ISBN-13: 9780195068238 / Angielski / Twarda / 1995 / 224 str.
Drawing on the personal histories of one hundred evangelical missionaries in Ecuador, Echoes of the Call explores the lives of missionaries as sociological "strangers." In a study as compelling as it is insightful, Jeffrey Swanson illustrates how missionaries are distanced, not only from their culture and homeland, but also from their own era.
The work begins with Swanson's interpretation of how his own experience as a child of missionaries shaped the viewpoint of estrangement from which the book is written. Swanson renders the formation of a missionary identity as the rhetorical composition of a personal testimony, in which life stories of separation, loss, conflict, and conversion are melded symbolically with historical mission themes of sacrifice, heroism, spiritual militancy, and divine calling. Relying on his subjects' own narratives, he traces the missionaries' personal journeys as their sense of calling first emerges, and then as it must be reinterpreted to account for unexpected, ambiguous, and often disillusioning experiences in their host country.

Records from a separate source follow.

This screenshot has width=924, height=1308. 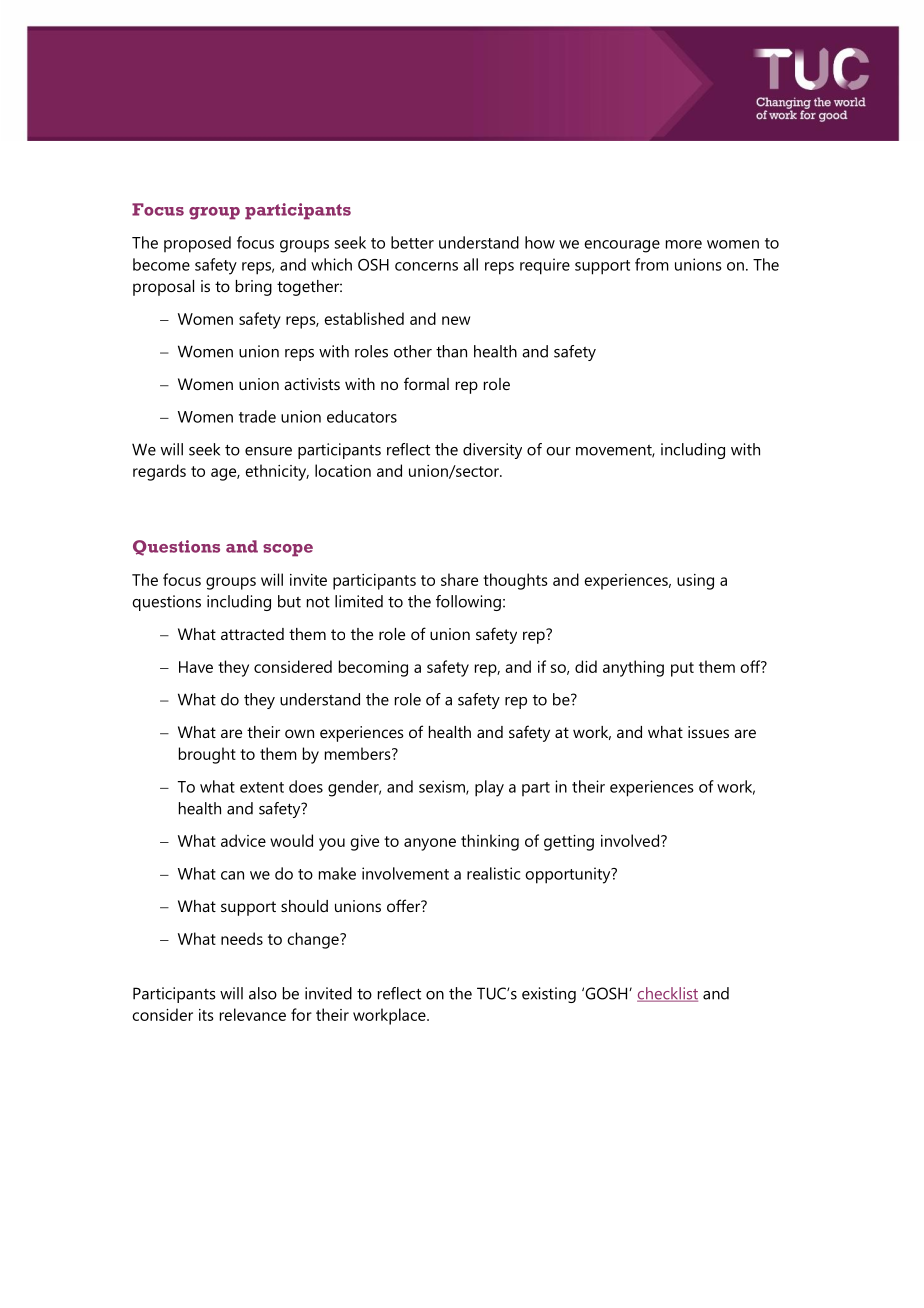 What do you see at coordinates (695, 582) in the screenshot?
I see `using` at bounding box center [695, 582].
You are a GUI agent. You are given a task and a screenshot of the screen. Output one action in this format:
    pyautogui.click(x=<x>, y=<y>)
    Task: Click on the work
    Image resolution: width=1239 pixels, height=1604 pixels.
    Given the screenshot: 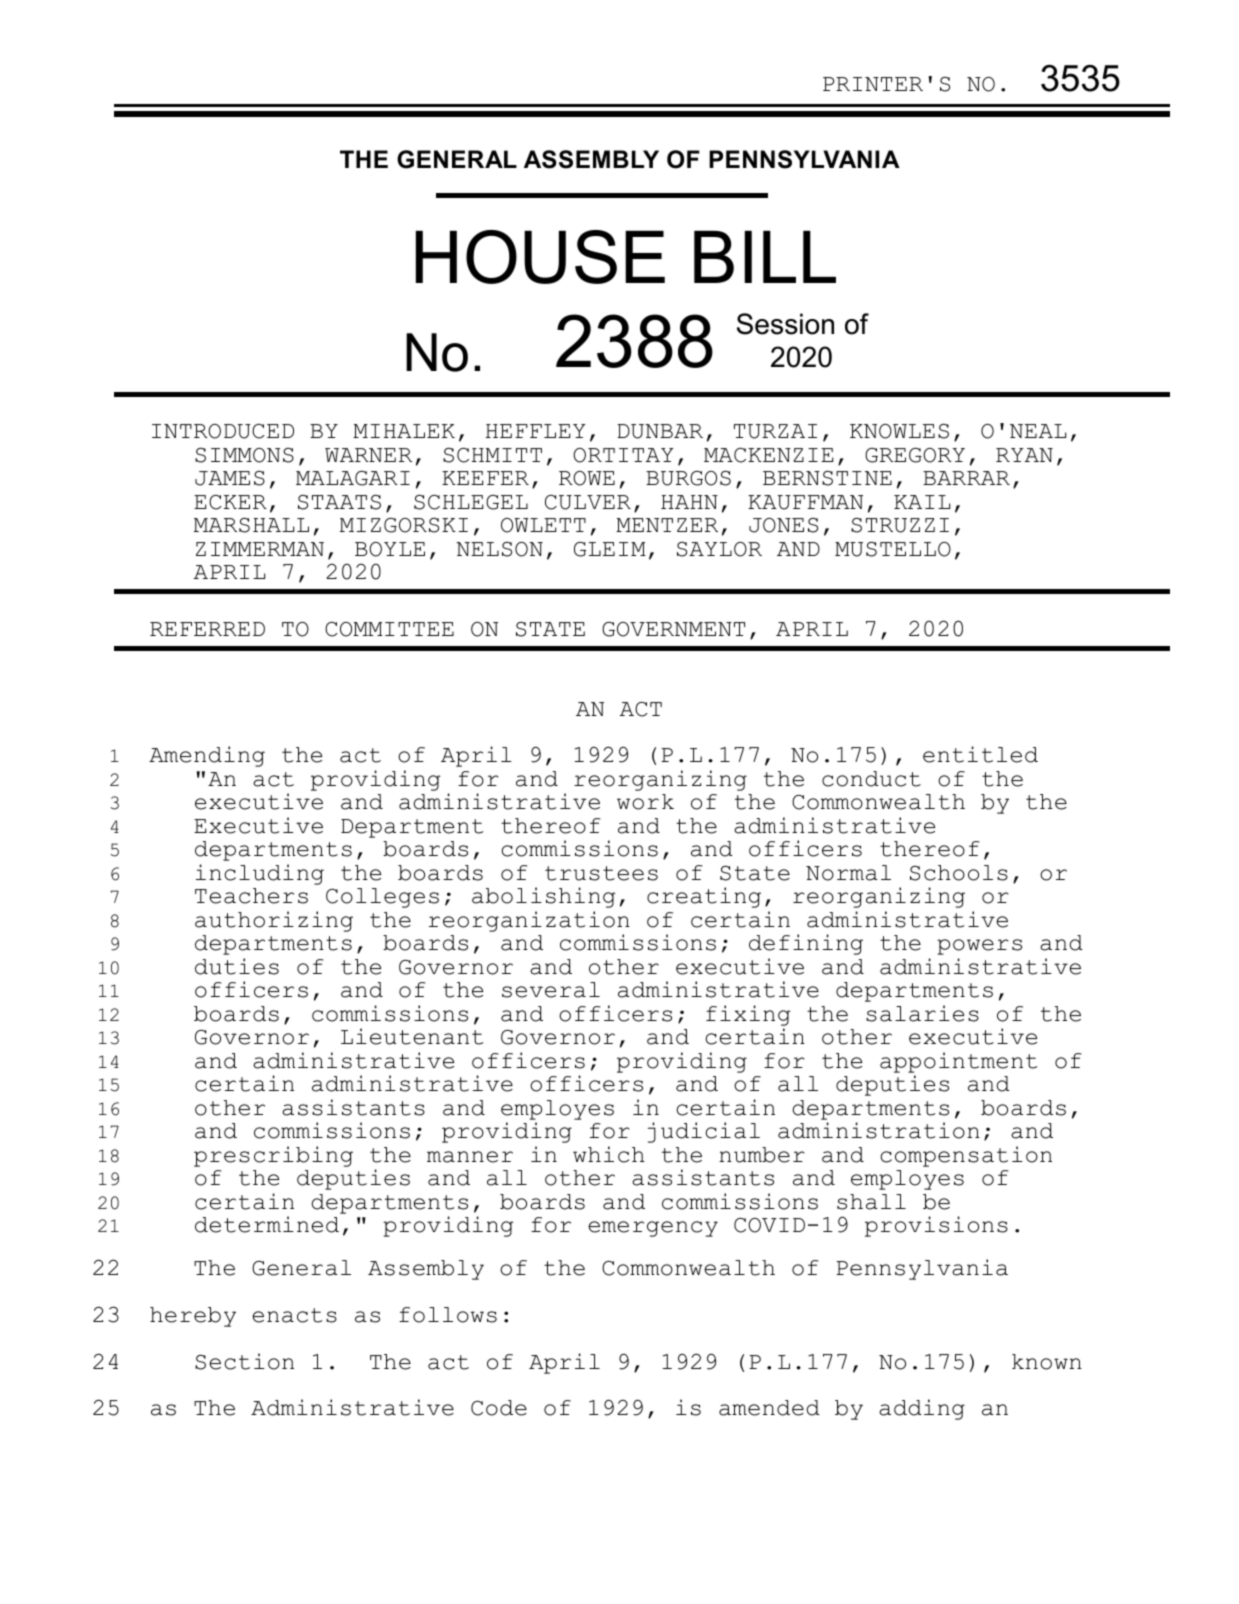 What is the action you would take?
    pyautogui.click(x=645, y=802)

Swanson argues that missionaries are marginal individuals who use their vocation creatively to produce a meaningful social world, and who use rhetoric effectively to maintain that world, for themselves and for supporters in their home countries. An informative and nuanced study, this book is a significant contribution to present sociological literature concerning missionaries and American evangelicals. Anyone interested in the sociology of religion, culture, and folklore will find Echoes of the Call to be a valuable and intriguing work.